Dynamic Capacity Investment under Competition

What is the optimal investment policy according to which a firm adapts its capacity in a competitive market?

Contact
Xishu Li

Summary

Capacity investment refers to the change in a firm’s stocks of various processing resources over time. These resources include fleet, warehouse, production line, technology capability, etc., and the change can take many forms, e.g., purchase, sale of assets, merge and acquisition. Firms face a number of challenges when making such changes, since capital assets are costly, an investment is usually irreversible, and future rewards are uncertain. Often, the goal of capacity planning is to minimize the discrepancy between a firm’s capacity and demand in a profitable way. However, doing this is not always possible when firms compete in quantity and in the long run. In a competitive market where dominant firms exist and product price fluctuates with these firms’ capacity, decision of one firm directly impact those of the other firms, currently and in the future. Investment strategies that ignore competition can have fundamental problems, as they either tend to recommend waiting too long before making an investment, or underestimate the likely countermoves of the other dominant firms towards the firm’s investment decision. Without a proper theory, investment decision in a competitive market can lack guidance.
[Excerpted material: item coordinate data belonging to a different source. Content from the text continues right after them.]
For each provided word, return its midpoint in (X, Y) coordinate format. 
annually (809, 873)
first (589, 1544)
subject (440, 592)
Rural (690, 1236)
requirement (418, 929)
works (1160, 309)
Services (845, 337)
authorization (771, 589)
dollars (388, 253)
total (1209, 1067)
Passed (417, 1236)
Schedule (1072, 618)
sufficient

Our research project originates from practice: a staggering investment race in the container shipping market since the 2008 global recession, which has led to huge losses for many carriers and even bankruptcy for some. We try to explain this phenomenon by developing an investment model, in which leader and follower firms act sequentially and a firm’s capacity decision interacts with the opponent’s current and future capacity.  A firm can either plan investments proactively, assuming that the opponent will react using a given strategy, or respond reactively to the competition. We develop an efficient algorithm to derive a firm’s optimal long-term investment strategy in the form of an ISD (Invest, Stayput, Disinvest) policy. The structure of our optimal polices (see an example in Figure 1) differs from the structures found in the existing literature for investments in non-competitive cases. A competitive proactive ISD policy may lead to a so-called Multi-ISD decision rule. It can lead to non-obvious decisions in practice. For instance, holding more assets in the competition may trigger investments for a firm, while having fewer assets may trigger disinvestment.

We validate our model using detailed data from the container shipping market (cost, capacity and demand, 2000-2015). It appears that the optimal capacity decisions from our model fit the capacity realization of two dominant shipping liners well. The contribution of our project is therefore not only in the new model, but it also yields interesting managerial insights. First, since the optimal capacity determined by our competitive investment model is consistent with the realized investments, these investments, which are questioned by some to be irrational, are optimal in the given competitive structure, and can be fully explained by our model. Second, we show that in the long run, proactive strategies are always better than reactive strategies in a competitive market. In fact, we are able to show why proactive thinking brings such benefits to a firm. Third, we provide a practical guideline with four steps on how to achieve an effective competitive investment strategy. We believe our model can be used very well for optimal investment decision making for both the leader and follower firms in different competitive markets.